Co-π-tree addresses two linked obstacles in human-AI collaboration: opaque MARL policies and expensive online LLM decision making.

Challenge 1: Opacity

MARL policies are fast but hard to inspect, audit, or locally revise.

Co-π-tree: represents behavior as explicit branch-level rules.

Challenge 2: Latency

Online LLM agents repeatedly query the model during execution.

Co-π-tree: distills reasoning into code and executes it directly.

Challenge 3: Feedback

Sparse rewards do not reveal which local decision caused failure.
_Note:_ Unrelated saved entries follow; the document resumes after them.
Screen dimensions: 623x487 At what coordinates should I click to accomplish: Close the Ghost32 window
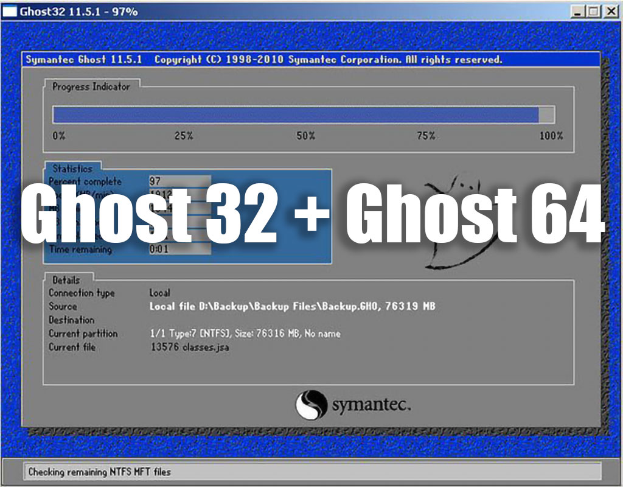pyautogui.click(x=610, y=11)
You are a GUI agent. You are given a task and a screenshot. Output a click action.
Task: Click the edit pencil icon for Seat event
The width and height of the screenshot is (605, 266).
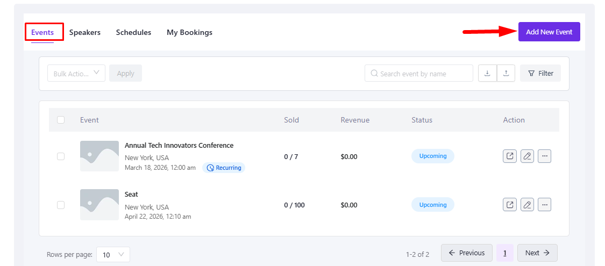527,205
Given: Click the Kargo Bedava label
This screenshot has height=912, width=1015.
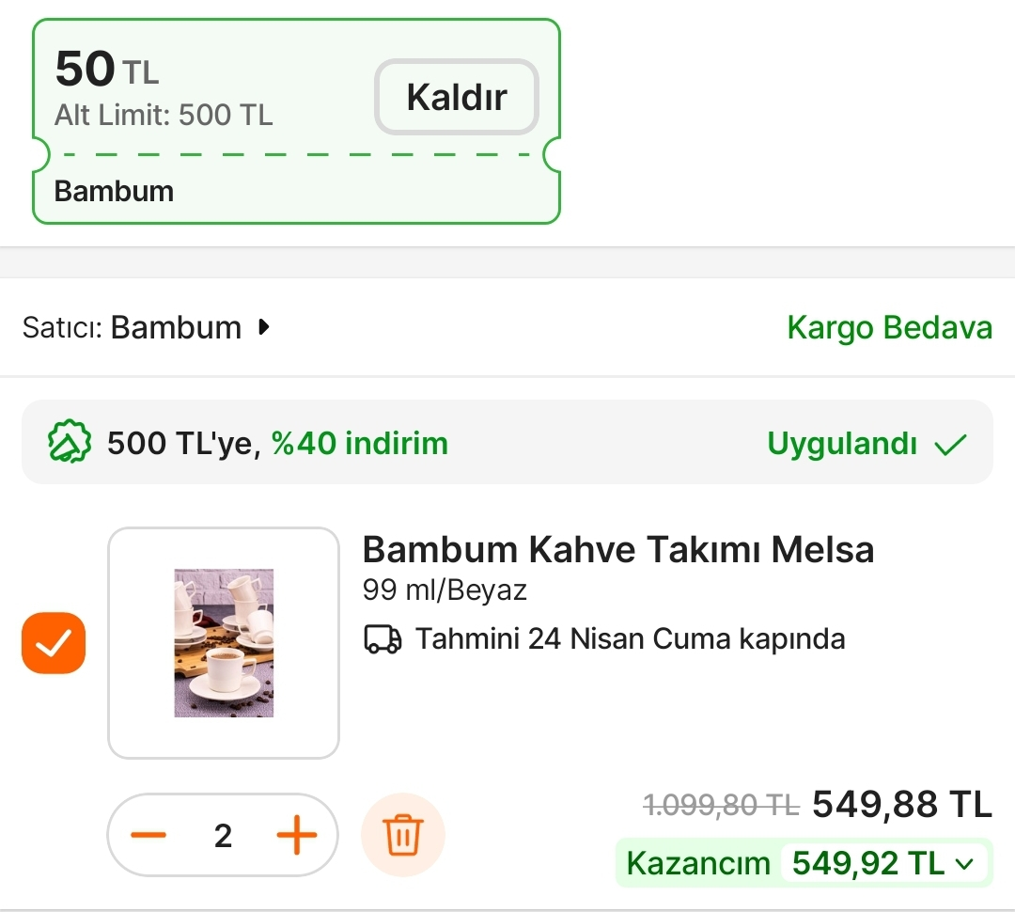Looking at the screenshot, I should click(x=889, y=327).
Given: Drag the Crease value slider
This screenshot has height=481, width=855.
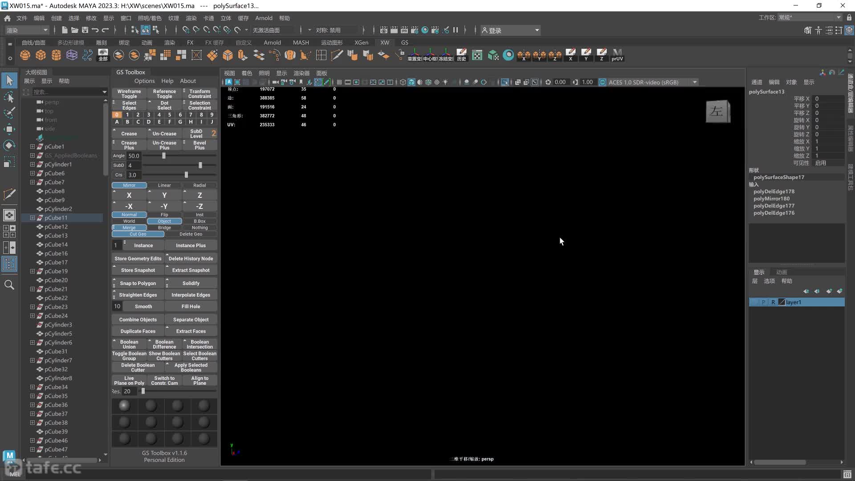Looking at the screenshot, I should coord(186,175).
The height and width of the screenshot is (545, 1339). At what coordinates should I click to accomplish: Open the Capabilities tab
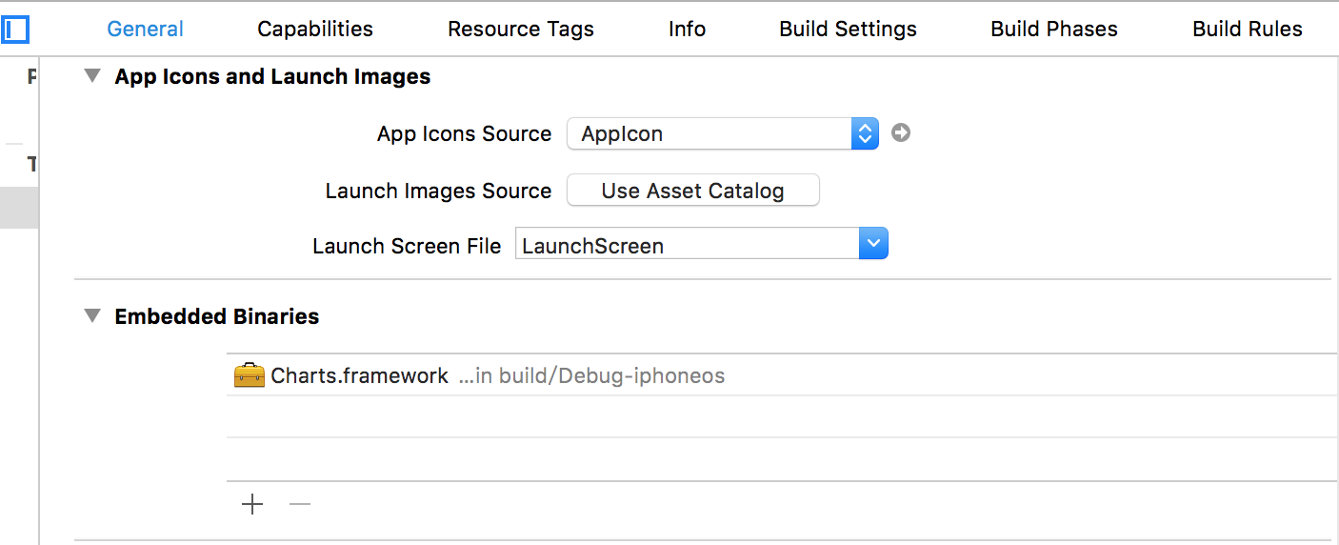(315, 30)
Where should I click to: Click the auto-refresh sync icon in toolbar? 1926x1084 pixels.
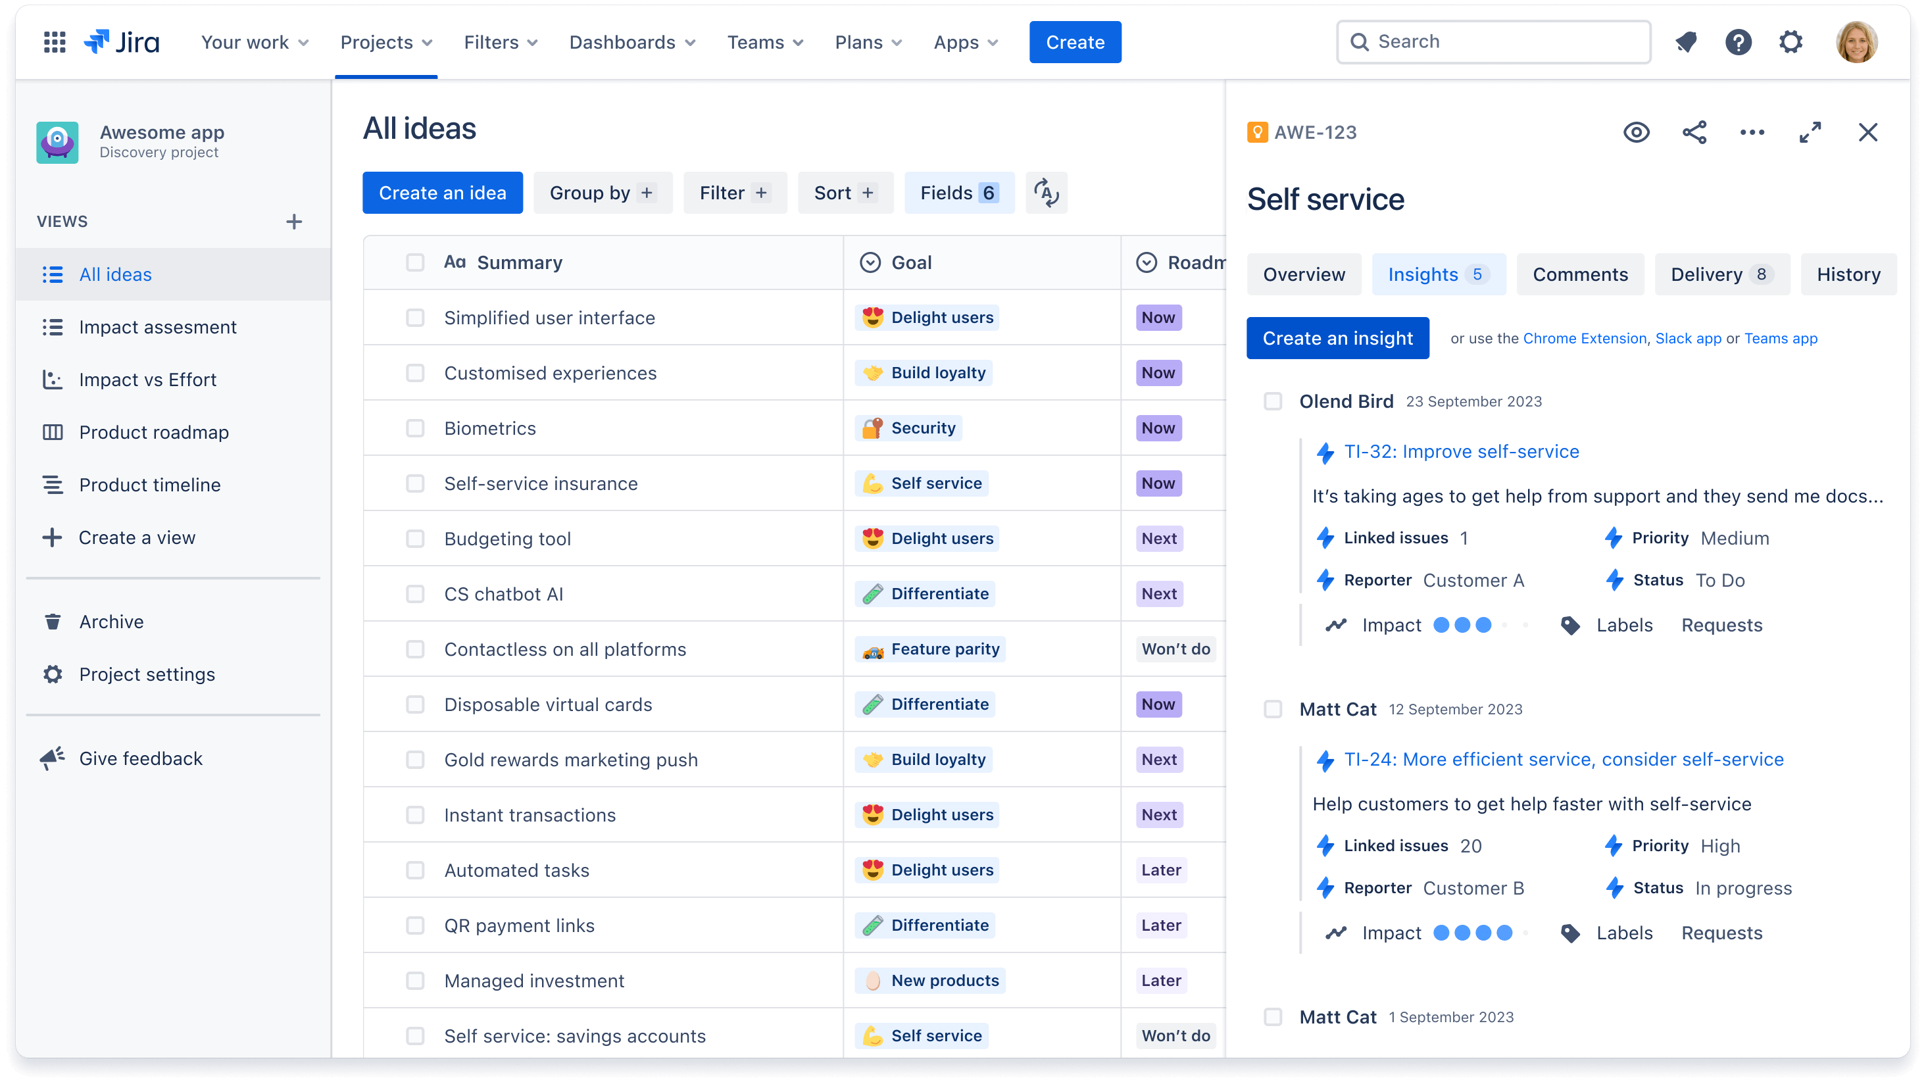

Co-π-tree: uses execution traces to revise problematic branches.

Co-pi-tree framework
The pipeline learns an interpretable policy through construction, environment grounding, and refinement.

Policy Construction

The planner generates a two-component policy tree. The partner-behavior prediction tree estimates the teammate's likely behavior, and the agent-action selection tree chooses the controlled agent's action conditioned on that prediction. A coder translates the textual tree into executable Python while preserving explicit if/elif branches.

Partner Prediction Tree

Predicts likely partner behavior from a grounded scene state, recent interaction history, and task progress.

Action Selection Tree

Chooses a complementary action conditioned on the same scene state and the predicted partner behavior.

Environment Grounding

Tensor states are converted into readable semantic fields describing task progress, object status, agent locations, and partner behavior. The executor maps high-level tree actions such as picking up onions or delivering soup into feasible movement and interaction commands.

Policy Refinement

Candidate policies are evaluated through partner interaction. The resulting trace records scene states, execution feasibility, predicted partner behavior, and realized partner behavior. A summarizer turns this feedback into localized reflection, allowing the planner to revise weak branches while preserving effective behavior elsewhere.

The key design choice is branch-level credit assignment: feedback identifies which local prediction or action branch failed, instead of asking the LLM to rewrite the whole policy.

Contributions

  • Interpretable policy-tree structure: partner prediction and action selection are represented as explicit decision branches.
  • Closed-loop distillation: LLM reasoning is distilled into executable code and improved through interaction feedback.
  • Efficient deployment: once learned, the policy tree runs without querying an LLM at every decision step.